Hedge notó el débil aleteo de la vida en el interior de aquel cuerpo sepultado bajo las pieles encantadas y la máscara de bronce. Aquella bruja era vieja, muy, pero muy vieja, lo cual no constituía una ventaja para una nigromante que debía recorrer el reino de los muertos. El río de frías aguas tenía especial predilección por aquéllos que tras eludir sus garras repetidamente habían sobrepasado el límite de años.

—Volverás a empuñar las campanas, vas a necesitar muchos muertos para la tarea que te espera —diciendo esto, Hedge se desabrochó la bandolera y se la pasó con cuidado, tratando de que las campanas no sonaran. Él poseía otro juego de siete, el que le había arrebatado a un nigromante menor aprovechando el caos generado tras la derrota de Kerrigor. Para recuperarlas hubo de correr ciertos riesgos porque estaban guardadas en la zona principal del reino largo tiempo reclamada por el rey y su reina Abhorsen. Sin embargo, no las necesitaba para sus planes inmediatos, además, no podía llevarlas donde tenía intención de ir.

La mujer aceptó las campanas pero no se puso la bandolera. Tendió la mano derecha con la palma hacia arriba. En ella brillaba una chispita, una astilla metálica que despedía un fuego blanco. Hedge tendió a su vez la mano y la astilla saltó sobre ella para instalarse debajo de la piel sin hacerlo sangrar. Hedge se la acercó a la cara y notó la fuerza del metal. Luego cerró despacio los dedos y sonrió.
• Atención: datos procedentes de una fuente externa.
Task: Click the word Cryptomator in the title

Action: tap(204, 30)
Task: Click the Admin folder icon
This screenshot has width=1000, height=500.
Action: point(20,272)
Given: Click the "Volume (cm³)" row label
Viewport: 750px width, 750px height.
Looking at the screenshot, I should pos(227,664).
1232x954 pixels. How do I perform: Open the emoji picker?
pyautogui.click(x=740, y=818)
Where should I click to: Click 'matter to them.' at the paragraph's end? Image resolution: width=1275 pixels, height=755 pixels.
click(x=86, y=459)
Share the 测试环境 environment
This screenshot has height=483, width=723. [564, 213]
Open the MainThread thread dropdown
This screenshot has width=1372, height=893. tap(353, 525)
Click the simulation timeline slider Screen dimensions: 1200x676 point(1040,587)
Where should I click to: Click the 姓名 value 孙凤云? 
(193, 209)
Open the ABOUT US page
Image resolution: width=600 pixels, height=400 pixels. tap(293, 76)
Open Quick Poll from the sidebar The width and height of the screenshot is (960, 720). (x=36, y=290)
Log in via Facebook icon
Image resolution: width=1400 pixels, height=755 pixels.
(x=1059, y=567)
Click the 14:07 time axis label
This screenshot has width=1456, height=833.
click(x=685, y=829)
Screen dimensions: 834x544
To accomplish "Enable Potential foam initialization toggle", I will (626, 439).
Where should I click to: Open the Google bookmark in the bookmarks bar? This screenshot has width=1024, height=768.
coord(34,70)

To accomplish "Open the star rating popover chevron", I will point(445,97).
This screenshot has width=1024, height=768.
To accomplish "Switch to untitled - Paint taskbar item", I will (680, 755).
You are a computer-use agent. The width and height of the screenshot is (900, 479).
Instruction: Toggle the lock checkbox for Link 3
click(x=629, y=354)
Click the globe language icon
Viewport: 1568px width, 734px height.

Aquella esquirla de arcano metal no era para él. Era una semilla, una semilla que se podía sembrar en muchos suelos. Hedge le tenía reservado un lugar especial, una almáciga fértil donde pudiera crecer y dar frutos. Aunque tal vez sería preciso que pasaran muchos años antes de que pudiese sembrarla donde más daño pudiera causar.

—¿Y tú? —inquirió la mujer—. ¿Qué haces?

—Voy al Sur, Chlorr de la Máscara —respondió Hedge, demostrándole así que sabía su nombre y muchas cosas más—. Al sur de Ancelstierre, al otro lado del Muro. Al país donde nací, aunque por espíritu no soy hijo de esas tierras de impotentes. Tengo mucho que hacer allí y en otros lugares. Tendrás noticias mías cuando te necesite. O si recibo noticias que me disgusten.

Se dio media vuelta y se alejó sin pronunciar ni una palabra más. Los amos no suelen despedirse de sus sirvientes.